Exercise brief
Reproduce the entries word for word, from the very first line through the line that contains "(x=251, y=456)", including that line.

[Entries on target coordinates]
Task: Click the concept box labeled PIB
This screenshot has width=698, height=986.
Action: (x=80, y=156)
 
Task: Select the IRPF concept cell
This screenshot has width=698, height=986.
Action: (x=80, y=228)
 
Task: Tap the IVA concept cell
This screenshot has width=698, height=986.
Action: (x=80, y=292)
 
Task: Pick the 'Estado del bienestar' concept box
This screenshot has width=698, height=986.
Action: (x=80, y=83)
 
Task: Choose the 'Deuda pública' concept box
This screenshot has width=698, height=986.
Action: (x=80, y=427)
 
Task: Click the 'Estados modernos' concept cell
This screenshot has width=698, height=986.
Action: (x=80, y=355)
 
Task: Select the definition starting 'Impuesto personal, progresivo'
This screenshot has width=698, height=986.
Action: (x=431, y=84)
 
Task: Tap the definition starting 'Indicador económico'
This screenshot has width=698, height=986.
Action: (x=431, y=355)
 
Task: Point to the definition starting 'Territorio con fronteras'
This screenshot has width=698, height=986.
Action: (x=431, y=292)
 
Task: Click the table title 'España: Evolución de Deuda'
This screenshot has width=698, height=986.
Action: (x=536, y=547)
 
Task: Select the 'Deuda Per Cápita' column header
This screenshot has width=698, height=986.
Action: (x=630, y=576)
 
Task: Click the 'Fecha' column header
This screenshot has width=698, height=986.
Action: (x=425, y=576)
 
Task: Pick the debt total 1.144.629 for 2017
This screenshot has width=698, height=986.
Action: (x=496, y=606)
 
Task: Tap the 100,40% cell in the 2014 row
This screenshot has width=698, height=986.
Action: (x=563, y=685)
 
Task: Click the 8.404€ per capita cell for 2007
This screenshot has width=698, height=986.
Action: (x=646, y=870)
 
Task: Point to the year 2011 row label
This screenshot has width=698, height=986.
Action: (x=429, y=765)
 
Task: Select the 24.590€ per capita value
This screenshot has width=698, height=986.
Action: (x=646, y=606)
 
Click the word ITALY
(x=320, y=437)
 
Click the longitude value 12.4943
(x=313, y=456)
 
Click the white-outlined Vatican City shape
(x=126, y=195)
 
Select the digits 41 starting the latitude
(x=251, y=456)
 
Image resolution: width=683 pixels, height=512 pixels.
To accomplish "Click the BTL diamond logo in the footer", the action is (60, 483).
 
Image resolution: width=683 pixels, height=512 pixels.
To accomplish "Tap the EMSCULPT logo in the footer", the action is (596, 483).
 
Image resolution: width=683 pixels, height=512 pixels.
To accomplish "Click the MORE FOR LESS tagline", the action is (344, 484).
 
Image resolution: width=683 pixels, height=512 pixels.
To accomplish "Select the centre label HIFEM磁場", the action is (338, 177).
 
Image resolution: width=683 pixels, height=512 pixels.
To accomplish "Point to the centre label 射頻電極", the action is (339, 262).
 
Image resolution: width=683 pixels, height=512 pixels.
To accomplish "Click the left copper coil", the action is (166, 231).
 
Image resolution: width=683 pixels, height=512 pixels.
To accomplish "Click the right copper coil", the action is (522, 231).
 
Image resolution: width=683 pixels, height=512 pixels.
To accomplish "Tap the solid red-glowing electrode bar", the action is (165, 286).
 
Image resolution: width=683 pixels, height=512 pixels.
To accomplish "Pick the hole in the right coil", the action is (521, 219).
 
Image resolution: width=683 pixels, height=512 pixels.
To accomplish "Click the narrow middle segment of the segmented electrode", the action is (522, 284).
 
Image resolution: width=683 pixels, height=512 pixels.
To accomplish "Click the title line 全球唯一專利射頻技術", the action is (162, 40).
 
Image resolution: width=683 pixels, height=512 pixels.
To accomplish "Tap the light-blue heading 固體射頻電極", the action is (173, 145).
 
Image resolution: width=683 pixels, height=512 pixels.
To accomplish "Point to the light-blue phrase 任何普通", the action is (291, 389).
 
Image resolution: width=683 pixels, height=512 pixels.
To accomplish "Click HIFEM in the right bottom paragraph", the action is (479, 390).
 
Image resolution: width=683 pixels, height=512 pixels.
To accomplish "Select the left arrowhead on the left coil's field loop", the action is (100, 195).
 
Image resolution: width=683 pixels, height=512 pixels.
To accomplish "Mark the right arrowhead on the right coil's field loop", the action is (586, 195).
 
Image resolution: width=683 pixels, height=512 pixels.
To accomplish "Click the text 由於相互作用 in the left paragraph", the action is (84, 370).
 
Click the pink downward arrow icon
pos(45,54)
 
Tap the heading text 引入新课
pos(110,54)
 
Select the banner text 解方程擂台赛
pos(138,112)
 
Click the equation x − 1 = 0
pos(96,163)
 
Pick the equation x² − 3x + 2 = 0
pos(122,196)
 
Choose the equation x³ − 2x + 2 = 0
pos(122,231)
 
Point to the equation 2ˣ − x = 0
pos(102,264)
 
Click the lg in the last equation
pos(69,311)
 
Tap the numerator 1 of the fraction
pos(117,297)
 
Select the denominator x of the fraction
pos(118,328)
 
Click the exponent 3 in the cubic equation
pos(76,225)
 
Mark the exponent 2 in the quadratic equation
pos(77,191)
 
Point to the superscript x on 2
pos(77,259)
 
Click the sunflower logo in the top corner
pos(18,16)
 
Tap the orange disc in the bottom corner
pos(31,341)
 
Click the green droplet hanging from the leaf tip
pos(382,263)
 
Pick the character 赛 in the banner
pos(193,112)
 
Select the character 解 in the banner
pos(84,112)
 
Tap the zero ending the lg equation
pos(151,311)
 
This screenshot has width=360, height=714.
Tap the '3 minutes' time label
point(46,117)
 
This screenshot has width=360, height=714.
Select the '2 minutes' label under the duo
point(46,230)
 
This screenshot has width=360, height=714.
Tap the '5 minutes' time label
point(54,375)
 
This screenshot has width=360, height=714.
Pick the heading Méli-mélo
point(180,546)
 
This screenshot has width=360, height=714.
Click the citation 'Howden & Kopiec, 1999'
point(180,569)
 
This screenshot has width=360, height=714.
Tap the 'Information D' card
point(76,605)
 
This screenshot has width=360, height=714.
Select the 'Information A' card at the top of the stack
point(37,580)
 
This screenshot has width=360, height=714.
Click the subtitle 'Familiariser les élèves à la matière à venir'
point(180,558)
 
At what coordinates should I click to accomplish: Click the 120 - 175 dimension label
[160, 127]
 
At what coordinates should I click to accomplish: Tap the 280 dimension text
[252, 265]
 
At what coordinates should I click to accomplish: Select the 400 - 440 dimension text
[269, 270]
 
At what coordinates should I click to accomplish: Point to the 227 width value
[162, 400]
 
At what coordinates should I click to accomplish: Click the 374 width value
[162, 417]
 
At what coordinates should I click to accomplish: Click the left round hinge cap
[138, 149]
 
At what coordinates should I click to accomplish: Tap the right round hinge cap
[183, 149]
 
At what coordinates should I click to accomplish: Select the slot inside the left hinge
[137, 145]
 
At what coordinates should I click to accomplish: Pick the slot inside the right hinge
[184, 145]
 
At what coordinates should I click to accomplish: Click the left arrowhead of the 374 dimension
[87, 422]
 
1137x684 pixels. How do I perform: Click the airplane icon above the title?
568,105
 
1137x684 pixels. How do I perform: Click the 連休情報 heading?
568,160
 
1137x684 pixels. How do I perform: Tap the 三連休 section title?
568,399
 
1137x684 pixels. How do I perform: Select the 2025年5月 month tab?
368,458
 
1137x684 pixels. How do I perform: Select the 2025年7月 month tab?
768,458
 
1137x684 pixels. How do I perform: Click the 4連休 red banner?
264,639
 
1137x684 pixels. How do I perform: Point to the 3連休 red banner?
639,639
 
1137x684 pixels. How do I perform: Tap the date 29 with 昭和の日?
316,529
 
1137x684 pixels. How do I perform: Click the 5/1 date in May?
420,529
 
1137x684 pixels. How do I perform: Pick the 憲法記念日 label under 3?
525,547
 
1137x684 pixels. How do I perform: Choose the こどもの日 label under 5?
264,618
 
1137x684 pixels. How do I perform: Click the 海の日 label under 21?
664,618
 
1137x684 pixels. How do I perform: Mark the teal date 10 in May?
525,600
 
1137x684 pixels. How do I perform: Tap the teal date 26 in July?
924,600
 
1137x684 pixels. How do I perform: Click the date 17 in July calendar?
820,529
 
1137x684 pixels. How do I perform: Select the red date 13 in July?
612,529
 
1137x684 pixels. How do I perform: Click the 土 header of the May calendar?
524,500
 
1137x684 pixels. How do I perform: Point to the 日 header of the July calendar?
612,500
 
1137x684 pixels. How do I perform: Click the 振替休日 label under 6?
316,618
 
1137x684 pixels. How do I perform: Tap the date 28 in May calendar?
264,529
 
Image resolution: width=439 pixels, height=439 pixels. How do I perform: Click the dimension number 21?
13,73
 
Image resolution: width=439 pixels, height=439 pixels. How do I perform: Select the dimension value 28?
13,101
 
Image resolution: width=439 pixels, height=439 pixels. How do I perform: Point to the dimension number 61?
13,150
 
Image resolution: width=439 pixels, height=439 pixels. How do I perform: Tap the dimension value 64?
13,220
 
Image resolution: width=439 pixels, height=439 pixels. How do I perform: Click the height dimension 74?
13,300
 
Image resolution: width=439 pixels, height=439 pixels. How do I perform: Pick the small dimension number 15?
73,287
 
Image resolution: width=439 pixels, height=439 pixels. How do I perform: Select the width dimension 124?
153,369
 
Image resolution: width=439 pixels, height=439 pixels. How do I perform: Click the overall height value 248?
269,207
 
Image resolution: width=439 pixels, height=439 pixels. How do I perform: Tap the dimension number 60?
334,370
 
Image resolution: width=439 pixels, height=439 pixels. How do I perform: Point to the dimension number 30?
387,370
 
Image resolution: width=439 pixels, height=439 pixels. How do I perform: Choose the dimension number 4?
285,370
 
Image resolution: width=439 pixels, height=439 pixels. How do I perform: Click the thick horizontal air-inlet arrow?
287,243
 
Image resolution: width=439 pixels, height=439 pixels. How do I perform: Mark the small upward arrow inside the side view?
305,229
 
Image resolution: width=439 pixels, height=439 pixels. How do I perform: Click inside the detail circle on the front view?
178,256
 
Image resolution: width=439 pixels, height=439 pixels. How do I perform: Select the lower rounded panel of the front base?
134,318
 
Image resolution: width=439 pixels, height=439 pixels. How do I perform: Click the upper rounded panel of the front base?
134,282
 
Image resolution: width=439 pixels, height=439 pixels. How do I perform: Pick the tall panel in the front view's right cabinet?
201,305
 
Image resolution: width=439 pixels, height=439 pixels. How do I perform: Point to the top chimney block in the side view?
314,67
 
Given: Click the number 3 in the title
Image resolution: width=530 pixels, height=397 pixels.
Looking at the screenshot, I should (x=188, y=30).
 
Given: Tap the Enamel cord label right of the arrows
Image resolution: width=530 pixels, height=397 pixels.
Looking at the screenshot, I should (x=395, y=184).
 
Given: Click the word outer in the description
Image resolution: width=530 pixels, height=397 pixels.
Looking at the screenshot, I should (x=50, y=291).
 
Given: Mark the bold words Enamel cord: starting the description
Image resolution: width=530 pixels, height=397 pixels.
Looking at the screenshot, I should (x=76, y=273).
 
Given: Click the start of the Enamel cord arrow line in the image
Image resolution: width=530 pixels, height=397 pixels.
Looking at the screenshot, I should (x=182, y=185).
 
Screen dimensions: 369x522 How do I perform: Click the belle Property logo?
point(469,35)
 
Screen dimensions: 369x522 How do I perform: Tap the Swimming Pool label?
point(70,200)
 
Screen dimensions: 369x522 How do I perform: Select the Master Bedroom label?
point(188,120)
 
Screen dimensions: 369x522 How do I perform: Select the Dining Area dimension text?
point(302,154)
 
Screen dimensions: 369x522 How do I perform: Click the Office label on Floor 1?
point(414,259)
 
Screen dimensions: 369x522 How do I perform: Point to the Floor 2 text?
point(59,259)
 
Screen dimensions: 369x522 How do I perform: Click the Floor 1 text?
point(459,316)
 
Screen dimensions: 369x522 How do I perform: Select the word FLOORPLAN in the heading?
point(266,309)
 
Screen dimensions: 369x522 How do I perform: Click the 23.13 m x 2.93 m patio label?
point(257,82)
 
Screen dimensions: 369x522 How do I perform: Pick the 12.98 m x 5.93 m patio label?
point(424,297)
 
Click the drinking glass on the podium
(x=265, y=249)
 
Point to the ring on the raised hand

Result for this exercise
Task: Click the concept box labeled PIB
This screenshot has width=698, height=986.
Action: (x=80, y=156)
 
Task: Select the IRPF concept cell
This screenshot has width=698, height=986.
Action: (x=80, y=228)
 
Task: Tap the IVA concept cell
This screenshot has width=698, height=986.
Action: (x=80, y=292)
 
Task: Pick the 'Estado del bienestar' concept box
This screenshot has width=698, height=986.
Action: (x=80, y=83)
 
Task: Choose the 'Deuda pública' concept box
This screenshot has width=698, height=986.
Action: (x=80, y=427)
 
Task: Click the 'Estados modernos' concept cell
This screenshot has width=698, height=986.
Action: (x=80, y=355)
 
Task: Select the definition starting 'Impuesto personal, progresivo'
This screenshot has width=698, height=986.
Action: (x=431, y=84)
 
Task: Tap the definition starting 'Indicador económico'
This screenshot has width=698, height=986.
Action: (x=431, y=355)
 
Task: Point to the definition starting 'Territorio con fronteras'
This screenshot has width=698, height=986.
Action: (x=431, y=292)
 
Task: Click the table title 'España: Evolución de Deuda'
This screenshot has width=698, height=986.
Action: (x=536, y=547)
 
Task: Select the 'Deuda Per Cápita' column header
This screenshot has width=698, height=986.
Action: (x=630, y=576)
 
Task: Click the 'Fecha' column header
This screenshot has width=698, height=986.
Action: (x=425, y=576)
 
Task: Pick the debt total 1.144.629 for 2017
This screenshot has width=698, height=986.
Action: (x=496, y=606)
 
Task: Tap the 100,40% cell in the 2014 row
This screenshot has width=698, height=986.
Action: (x=563, y=685)
 
Task: Click the 8.404€ per capita cell for 2007
This screenshot has width=698, height=986.
Action: (x=646, y=870)
 
Task: Point to the year 2011 row label
This screenshot has width=698, height=986.
Action: (x=429, y=765)
 
Task: Select the 24.590€ per capita value
This screenshot has width=698, height=986.
Action: (x=646, y=606)
 
Click the word ITALY
(x=320, y=437)
 
Click the longitude value 12.4943
(x=313, y=456)
 
Click the white-outlined Vatican City shape
(x=126, y=195)
 
Select the digits 41 starting the latitude
(x=251, y=456)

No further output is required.